Outside, six floors below her balcony, a sleek black car sat idling in the shadows of the street lamps. Caleb sat behind the wheel, his eyes fixed on the light in Fiona’s window. His knuckles were white against the leather of the steering wheel.
He had spent the last three hours on a secure line with Tanya and the Board of Moonshine. He hadn’t just been "encouraging" he had been demanding. He had used every bit of his leverage, every secret ounce of power he possessed as the true, silent owner of the empire, to shut down the talk of rescinding her offer. He had moved through the shadows of his own company like a ghost, ensuring that the path remained open for her, all while keeping his own name off the memos.
He wanted to run up there. He wanted to burst through her door, pull her into his arms, and tell her the truth: *"You’re safe. I own the company. I’ve been fighting for you for years. No one can touch you while I’m standing here."
But he couldn’t. Not yet.
He knew Fiona. If he saved her now by revealing his identity, he’d be just like Martin another powerful man holding her up, making her feel like she couldn’t stand on her own. She needed to walk through this fire and realize she was made of asbestos. She needed to look at the Moonshine board and realize she was their biggest asset, not their biggest risk. He had to let her earn her seat, even if the price was her temporary terror.
"Just a little longer, Fiona," he whispered to the dark windshield. "Just be brave for a little longer."
Fiona couldn’t sleep. She sat on the floor of what would eventually be the nursery, the room still smelling of fresh, non-toxic paint and possibilities. She touched the wallpapera soft, muted gold that caught the moonlight.
"We aren’t sellouts," she whispered to her belly. "We’re survivors."
The label of "sellout" stung because it implied she had traded her soul for a paycheck. But the truth was the opposite. She had traded the paycheck to keep her soul. She had refused to let Martin Mole’s obsession or Clara’s ambition dictate the kind of mother she was going to be.

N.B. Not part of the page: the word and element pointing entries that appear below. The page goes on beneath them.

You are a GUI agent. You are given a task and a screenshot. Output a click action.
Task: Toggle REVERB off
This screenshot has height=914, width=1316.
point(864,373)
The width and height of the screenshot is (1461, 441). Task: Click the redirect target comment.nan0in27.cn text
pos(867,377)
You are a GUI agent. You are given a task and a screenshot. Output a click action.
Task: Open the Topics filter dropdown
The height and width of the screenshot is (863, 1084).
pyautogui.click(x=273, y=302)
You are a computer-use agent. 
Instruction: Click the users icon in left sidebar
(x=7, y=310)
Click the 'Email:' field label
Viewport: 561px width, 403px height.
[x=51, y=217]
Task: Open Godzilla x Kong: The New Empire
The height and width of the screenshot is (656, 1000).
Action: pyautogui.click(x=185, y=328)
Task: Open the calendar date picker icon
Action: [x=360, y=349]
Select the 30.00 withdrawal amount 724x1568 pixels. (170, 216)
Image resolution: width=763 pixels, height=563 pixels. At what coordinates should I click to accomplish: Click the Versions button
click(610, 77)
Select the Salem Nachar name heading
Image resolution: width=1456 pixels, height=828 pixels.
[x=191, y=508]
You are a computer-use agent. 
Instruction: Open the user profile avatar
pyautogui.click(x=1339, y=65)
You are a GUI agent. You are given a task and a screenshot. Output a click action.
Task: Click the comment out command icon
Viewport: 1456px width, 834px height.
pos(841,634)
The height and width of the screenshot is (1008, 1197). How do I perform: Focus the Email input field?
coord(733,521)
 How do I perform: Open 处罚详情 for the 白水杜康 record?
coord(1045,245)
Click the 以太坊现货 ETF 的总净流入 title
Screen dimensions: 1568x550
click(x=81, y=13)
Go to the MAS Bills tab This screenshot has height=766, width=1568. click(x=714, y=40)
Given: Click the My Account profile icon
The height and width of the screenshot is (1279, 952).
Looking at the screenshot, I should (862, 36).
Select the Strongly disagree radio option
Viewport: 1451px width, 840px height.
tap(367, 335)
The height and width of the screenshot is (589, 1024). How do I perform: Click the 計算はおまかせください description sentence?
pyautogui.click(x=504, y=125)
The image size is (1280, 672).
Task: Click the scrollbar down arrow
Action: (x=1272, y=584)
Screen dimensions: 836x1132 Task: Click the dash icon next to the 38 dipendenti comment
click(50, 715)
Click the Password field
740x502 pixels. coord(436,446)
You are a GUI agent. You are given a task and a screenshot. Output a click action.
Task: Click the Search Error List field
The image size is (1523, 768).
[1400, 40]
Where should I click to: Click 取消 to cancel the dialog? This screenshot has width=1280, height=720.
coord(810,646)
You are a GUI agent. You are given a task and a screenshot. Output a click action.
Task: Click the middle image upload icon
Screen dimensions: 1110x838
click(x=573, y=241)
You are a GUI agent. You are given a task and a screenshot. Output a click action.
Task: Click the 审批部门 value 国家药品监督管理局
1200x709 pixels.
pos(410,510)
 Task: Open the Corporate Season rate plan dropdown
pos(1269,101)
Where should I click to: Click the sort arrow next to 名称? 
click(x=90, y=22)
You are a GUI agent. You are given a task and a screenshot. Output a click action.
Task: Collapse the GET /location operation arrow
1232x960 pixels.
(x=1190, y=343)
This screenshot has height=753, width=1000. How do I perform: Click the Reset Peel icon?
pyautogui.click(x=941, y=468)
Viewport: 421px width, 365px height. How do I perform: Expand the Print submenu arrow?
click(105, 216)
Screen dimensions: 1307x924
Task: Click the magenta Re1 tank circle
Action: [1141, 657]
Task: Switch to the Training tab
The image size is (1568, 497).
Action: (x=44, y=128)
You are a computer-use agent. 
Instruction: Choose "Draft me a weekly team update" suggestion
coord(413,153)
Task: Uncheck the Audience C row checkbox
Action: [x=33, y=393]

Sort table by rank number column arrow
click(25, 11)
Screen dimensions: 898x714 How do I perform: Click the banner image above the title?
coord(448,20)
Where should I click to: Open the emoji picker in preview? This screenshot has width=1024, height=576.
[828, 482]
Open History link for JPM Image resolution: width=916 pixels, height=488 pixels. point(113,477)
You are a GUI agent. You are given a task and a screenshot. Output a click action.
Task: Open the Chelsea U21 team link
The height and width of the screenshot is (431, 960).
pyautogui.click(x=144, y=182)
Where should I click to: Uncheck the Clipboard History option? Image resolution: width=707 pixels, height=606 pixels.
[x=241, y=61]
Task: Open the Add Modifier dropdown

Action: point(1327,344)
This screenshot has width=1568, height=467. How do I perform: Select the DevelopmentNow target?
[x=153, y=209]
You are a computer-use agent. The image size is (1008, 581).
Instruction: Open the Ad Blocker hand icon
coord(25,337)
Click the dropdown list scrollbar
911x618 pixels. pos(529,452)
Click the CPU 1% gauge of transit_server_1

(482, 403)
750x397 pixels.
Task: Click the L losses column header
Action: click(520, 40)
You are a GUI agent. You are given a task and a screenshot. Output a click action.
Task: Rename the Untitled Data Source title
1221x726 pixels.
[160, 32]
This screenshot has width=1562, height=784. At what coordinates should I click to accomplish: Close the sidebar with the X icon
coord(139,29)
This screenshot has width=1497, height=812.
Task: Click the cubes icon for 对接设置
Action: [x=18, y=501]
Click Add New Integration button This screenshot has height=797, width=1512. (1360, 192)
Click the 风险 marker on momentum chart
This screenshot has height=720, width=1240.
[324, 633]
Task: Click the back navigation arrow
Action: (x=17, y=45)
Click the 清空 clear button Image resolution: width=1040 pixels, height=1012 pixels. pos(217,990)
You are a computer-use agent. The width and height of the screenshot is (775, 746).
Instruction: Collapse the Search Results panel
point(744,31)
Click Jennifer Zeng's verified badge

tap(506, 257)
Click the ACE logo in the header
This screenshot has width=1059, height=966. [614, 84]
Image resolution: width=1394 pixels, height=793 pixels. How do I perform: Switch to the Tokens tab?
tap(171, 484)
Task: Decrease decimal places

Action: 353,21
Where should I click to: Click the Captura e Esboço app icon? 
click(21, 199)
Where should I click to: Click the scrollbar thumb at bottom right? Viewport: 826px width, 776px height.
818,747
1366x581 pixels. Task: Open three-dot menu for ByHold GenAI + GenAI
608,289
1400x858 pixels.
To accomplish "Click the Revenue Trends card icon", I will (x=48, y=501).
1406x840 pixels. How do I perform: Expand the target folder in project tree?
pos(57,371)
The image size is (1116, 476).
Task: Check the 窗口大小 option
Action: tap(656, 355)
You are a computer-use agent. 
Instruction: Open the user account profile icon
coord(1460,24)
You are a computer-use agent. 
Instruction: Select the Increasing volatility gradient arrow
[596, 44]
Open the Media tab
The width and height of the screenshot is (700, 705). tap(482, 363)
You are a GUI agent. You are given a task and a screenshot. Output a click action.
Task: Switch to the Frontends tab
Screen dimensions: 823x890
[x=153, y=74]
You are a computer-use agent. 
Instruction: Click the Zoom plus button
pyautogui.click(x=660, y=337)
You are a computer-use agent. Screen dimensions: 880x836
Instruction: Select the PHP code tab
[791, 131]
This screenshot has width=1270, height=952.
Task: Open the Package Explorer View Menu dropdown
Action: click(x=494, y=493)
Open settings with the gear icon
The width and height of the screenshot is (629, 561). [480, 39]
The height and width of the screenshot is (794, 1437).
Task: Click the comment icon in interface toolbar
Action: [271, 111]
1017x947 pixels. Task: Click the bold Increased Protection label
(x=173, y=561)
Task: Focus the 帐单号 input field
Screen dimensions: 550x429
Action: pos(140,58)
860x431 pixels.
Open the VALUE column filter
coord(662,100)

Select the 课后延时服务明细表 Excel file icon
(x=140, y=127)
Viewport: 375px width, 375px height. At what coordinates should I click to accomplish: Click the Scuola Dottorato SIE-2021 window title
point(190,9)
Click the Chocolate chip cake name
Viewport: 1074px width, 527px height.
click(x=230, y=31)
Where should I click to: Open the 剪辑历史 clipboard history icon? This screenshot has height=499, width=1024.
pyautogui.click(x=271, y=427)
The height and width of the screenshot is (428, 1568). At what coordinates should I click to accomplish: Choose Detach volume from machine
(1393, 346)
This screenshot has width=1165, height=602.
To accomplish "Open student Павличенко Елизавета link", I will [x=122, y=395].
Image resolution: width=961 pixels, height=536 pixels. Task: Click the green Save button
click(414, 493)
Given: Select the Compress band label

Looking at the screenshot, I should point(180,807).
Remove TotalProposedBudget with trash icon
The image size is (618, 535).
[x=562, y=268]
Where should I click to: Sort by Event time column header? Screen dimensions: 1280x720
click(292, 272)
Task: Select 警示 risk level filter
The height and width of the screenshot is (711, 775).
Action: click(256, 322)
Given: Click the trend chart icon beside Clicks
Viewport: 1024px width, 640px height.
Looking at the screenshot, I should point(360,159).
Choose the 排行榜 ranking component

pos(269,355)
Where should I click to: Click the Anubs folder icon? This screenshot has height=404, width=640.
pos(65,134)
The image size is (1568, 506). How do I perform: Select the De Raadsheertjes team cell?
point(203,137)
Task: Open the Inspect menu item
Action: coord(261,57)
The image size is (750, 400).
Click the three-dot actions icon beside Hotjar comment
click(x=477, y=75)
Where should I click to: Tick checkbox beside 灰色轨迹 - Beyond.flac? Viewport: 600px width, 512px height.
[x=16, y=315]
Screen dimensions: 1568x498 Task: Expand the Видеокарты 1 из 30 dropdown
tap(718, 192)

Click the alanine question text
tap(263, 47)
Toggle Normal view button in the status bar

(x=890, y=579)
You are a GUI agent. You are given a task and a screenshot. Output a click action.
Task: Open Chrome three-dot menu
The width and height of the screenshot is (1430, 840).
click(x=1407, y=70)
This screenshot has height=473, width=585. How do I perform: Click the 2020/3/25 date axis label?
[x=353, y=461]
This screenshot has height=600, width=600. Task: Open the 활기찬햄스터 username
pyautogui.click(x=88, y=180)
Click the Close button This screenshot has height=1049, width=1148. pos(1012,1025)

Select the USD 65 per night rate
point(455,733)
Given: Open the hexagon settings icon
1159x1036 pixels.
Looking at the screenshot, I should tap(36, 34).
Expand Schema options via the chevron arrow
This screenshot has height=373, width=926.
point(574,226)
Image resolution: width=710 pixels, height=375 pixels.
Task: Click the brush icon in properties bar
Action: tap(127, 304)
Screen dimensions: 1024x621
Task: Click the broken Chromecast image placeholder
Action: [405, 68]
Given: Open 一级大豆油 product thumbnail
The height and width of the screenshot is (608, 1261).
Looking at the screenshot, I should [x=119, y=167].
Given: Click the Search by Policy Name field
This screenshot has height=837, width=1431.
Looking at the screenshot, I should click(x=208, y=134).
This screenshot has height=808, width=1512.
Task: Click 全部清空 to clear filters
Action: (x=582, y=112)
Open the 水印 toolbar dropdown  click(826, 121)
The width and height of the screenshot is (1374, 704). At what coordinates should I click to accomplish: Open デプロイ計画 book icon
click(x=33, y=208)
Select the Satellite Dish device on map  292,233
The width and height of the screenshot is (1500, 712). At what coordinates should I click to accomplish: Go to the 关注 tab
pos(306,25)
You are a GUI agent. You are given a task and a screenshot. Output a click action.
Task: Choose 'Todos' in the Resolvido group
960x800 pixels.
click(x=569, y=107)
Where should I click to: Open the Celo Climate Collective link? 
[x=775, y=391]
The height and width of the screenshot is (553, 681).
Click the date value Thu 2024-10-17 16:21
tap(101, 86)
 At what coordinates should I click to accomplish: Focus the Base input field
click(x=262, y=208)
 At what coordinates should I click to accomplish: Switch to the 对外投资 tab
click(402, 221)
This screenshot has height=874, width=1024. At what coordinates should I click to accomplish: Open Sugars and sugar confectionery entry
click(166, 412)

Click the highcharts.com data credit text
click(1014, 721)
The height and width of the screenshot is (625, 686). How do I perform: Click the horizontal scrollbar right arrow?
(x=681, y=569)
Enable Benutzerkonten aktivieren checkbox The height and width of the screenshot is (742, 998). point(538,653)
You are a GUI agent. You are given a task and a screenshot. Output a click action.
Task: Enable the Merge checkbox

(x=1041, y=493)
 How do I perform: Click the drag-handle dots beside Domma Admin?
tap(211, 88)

She opened her laptop one last time before bed. She looked at a photo of herself from a Voss gala 2 months ago. She looked polished, perfect, and profoundly trapped. Then she looked at her reflection in the darkened window. Her hair was messy, her face was pale, and she was terrified.
But she was free.
She closed the laptop. Tomorrow at 10:00 AM, she would face the music. She would face Tanya, the Board, and the shadow of the Spire. She would tell them that she didn’t just bring formulas and color palettes she brought the fire that had made Voss a titan.
He started the engine and drove away, the weight of his secret pressing against his chest like a physical stone. He was the King of a rival empire, a man living a double life, and the father of the child she was protecting with everything she had.
The labels of "sellout" and "traitor" were swirling around her like a storm, but as the lights of the city blurred in his rearview mirror, Caleb knew the truth.
Fiona Flare wasn’t a traitor. She was the revolution. And tomorrow morning, the world was going to start finding that out.